No balanço do ônibus...
Há aquele casal de namorados, feliz, que não percebem de mais ninguém no local. Ao lado deles, um velhinho olha como quem lembra da juventude “perdida”. Logo em frente há um menino mal humorado, ouvindo seu mp3, fugindo de qualquer perturbação. E a criança que não para de chorar pela atenção da mãe.
A menina do banco de trás também ouve seu mp3, mais faz questão de exibir seu aparelho, obrigando todos os outros passageiros a ouvirem sua música também. A irmã prefere ler um livro durante a viagem. O trabalhador deseja apenas cochilar um pouco, chegar em casa, tomar banho, comer e dormir novamente.
Ao lado dele, uma estudante consulta compulsivamente seu relógio, preocupada com a hora, rezando para não se atrasar para a prova. Enquanto isso, o vendedor distribui balas de graça para todos.
A mãe berra com o filho que, em pé no banco, resolve por a cabeça para fora da janela; enquanto o senhor da face enrugada efetua movimentos contínuos com as mãos suadas, tentando resistir ao vício do cigarro. O menino tímido, com o rosto coberto de sardas, se esconde da mesma moça de pele morena e olhos negros de sempre, e permanece a admirá-la em silêncio.
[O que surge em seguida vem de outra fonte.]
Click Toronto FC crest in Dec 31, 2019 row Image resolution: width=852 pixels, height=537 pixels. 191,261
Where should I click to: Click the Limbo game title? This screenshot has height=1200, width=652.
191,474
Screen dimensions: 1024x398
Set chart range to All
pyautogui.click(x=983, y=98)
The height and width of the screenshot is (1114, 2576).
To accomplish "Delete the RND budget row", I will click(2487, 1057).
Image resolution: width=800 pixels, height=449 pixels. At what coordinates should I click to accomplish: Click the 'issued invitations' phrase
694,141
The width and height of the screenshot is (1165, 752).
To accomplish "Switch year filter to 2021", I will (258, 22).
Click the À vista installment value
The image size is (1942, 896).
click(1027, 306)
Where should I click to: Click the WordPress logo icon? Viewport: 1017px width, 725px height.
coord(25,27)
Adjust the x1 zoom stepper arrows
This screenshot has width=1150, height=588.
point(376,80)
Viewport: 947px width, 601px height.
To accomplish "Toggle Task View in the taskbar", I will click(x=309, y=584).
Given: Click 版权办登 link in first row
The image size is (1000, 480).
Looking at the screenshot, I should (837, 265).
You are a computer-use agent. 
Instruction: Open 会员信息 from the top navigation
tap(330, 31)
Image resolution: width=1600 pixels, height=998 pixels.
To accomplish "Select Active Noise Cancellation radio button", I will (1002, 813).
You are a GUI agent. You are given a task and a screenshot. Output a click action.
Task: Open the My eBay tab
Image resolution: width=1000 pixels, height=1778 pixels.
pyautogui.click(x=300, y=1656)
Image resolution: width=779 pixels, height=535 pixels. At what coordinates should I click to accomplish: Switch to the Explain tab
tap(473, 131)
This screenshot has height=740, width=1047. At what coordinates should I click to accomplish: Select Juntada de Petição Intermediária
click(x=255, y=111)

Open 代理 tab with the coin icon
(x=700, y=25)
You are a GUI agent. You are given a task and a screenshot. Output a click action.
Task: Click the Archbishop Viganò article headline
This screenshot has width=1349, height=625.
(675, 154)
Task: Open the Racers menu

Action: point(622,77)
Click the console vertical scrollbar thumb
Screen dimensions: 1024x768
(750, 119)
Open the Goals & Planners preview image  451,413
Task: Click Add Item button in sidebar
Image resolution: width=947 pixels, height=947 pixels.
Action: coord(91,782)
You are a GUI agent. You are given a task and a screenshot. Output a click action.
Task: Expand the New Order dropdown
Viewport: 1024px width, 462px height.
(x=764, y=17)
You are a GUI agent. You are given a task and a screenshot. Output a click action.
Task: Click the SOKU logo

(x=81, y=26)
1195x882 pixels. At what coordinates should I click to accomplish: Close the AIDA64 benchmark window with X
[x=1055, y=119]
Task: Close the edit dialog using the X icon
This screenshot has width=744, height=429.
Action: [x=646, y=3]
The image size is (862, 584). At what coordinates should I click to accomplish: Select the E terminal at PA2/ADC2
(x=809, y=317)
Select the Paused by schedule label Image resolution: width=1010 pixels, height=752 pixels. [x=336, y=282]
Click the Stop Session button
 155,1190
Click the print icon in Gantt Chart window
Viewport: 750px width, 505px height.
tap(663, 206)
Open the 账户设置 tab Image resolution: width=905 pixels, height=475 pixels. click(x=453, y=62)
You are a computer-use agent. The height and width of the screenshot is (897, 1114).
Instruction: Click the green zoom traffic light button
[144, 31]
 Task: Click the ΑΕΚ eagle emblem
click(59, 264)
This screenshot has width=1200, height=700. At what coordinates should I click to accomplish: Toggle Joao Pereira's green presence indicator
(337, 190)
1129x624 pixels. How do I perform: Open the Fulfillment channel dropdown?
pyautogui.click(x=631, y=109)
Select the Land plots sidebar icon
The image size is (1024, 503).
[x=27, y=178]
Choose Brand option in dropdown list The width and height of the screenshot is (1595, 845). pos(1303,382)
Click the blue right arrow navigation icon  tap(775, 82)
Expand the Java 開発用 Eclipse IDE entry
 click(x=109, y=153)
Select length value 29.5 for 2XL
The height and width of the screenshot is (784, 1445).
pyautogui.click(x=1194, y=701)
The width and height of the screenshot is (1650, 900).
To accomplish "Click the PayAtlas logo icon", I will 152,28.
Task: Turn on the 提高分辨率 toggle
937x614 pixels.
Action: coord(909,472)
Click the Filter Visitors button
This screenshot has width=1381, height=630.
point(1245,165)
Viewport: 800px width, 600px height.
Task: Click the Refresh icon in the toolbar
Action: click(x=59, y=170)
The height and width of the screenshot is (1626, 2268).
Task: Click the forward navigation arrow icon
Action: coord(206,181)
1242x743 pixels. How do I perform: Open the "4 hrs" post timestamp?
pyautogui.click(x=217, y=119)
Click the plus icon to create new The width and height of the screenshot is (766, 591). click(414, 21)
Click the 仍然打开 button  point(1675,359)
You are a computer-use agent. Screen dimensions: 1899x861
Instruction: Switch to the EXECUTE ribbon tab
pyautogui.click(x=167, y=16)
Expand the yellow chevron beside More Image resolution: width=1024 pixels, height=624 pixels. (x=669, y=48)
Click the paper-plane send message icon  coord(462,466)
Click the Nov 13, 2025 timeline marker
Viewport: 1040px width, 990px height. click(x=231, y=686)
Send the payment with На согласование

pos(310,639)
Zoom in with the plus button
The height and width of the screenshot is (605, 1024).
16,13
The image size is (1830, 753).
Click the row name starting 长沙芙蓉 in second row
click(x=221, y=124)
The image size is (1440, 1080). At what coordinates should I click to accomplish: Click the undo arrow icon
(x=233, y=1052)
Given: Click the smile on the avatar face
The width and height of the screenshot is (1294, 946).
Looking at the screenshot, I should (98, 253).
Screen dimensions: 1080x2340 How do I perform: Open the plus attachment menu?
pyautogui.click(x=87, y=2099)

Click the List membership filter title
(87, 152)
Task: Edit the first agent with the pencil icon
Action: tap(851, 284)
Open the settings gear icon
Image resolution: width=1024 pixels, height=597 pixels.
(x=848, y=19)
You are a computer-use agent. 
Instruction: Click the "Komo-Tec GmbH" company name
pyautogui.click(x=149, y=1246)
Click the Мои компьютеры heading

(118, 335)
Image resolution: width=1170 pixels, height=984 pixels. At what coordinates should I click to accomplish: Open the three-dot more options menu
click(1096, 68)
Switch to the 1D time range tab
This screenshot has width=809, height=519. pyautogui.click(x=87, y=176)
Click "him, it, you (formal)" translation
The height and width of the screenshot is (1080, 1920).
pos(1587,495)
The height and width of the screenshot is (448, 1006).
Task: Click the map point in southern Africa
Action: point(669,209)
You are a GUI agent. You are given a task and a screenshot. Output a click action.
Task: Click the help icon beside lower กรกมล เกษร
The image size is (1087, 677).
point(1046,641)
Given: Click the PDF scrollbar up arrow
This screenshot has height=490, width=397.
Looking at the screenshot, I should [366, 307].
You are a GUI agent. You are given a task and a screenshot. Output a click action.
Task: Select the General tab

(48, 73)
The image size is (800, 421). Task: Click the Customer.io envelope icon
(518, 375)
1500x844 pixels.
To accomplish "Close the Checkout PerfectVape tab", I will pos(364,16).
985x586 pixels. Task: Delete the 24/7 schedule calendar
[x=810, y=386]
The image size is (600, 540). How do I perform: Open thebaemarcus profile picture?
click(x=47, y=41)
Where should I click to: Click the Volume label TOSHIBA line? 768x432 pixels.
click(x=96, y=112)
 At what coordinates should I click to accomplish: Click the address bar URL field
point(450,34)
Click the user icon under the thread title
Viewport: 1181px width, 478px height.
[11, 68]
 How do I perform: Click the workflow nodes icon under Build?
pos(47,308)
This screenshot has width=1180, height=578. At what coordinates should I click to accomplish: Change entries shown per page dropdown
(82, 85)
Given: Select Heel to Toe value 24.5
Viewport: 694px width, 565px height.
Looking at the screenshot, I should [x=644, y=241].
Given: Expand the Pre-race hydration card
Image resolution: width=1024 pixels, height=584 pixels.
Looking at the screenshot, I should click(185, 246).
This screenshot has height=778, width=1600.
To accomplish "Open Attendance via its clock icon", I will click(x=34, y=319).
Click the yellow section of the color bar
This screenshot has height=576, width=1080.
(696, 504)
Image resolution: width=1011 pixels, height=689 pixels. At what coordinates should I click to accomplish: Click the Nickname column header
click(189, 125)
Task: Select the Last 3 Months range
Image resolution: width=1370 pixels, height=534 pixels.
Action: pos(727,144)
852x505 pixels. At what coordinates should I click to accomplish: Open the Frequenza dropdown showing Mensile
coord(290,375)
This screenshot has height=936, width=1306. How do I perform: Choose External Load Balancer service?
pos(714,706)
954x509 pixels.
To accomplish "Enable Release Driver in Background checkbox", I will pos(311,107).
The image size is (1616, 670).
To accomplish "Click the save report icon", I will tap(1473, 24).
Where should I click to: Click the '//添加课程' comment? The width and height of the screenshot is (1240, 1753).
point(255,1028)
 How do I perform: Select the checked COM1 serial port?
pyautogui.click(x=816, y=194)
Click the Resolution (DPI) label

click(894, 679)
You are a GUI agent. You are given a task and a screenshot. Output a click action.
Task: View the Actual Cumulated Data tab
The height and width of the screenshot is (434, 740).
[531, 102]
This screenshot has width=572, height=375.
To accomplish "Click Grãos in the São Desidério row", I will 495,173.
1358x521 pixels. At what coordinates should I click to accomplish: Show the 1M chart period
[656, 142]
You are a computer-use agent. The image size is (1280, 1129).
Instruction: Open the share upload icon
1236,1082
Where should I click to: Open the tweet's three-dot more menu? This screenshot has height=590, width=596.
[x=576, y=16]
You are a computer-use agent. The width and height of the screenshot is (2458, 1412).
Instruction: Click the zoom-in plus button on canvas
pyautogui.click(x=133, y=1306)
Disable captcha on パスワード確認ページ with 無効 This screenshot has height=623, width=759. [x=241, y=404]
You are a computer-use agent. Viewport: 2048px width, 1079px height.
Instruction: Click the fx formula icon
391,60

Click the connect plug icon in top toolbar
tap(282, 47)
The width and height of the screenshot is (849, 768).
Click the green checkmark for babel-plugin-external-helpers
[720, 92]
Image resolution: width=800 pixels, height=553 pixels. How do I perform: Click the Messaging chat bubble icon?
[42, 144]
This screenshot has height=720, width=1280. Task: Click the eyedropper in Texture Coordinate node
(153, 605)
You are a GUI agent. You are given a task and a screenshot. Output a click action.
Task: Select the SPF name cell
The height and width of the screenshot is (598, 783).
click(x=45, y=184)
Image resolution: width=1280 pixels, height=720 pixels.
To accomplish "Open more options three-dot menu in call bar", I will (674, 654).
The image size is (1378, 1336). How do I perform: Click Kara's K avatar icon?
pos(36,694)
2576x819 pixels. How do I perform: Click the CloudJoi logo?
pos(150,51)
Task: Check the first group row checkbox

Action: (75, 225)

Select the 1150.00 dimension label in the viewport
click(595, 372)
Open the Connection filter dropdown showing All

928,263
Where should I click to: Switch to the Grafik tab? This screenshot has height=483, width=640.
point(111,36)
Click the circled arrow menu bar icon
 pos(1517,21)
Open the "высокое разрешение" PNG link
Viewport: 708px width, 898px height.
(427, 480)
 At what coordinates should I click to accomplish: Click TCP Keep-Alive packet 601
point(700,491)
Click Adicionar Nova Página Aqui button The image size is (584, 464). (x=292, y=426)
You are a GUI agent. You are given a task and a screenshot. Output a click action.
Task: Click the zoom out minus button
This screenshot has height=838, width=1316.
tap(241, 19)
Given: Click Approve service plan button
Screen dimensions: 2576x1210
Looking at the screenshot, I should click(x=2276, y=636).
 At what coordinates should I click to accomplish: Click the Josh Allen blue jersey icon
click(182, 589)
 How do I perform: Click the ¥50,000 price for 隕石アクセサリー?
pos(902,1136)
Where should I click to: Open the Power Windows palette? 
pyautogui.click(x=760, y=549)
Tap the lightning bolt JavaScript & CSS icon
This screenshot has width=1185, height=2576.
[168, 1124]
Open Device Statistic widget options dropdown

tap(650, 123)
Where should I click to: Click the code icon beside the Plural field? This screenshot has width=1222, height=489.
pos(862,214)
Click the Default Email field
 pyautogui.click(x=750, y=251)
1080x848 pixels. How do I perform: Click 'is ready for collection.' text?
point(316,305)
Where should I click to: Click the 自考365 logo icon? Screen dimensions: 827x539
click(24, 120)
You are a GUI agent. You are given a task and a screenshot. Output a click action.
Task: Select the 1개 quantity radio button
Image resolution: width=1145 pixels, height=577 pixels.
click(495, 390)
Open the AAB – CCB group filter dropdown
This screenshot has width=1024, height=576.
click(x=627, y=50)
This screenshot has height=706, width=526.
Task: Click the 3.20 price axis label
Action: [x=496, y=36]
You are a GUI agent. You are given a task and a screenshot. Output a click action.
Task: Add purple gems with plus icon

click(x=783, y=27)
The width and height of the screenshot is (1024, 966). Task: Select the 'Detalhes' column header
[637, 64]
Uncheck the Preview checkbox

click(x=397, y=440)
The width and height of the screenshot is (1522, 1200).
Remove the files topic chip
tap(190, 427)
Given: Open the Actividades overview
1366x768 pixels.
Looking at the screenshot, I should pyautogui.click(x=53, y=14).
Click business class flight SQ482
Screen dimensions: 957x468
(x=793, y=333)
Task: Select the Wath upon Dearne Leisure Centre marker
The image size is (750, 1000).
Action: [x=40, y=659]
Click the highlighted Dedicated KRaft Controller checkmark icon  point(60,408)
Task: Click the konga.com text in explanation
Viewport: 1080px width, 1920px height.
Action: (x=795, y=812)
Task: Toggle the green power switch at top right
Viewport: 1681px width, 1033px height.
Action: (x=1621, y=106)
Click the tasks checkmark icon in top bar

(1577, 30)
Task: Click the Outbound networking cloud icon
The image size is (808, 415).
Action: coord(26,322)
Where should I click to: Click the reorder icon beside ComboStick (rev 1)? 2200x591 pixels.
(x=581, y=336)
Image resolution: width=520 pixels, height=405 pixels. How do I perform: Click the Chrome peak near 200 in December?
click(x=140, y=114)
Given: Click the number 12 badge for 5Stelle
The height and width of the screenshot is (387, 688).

Um grupo de jovens bêbados mexe com as pessoas da rua e batuca pelos lados do ônibus, totalmente fora de ritmo. A mocinha ao lado puxa seu espelho e retoca seu gloss enquanto percebe seu cabelo impecável totalmente amassado após um longo cochilo.
Fim de mais uma viagem, fim de mais uma reunião de conhecidos que não se conhecem. Amanhã, todos se encontrarão novamente.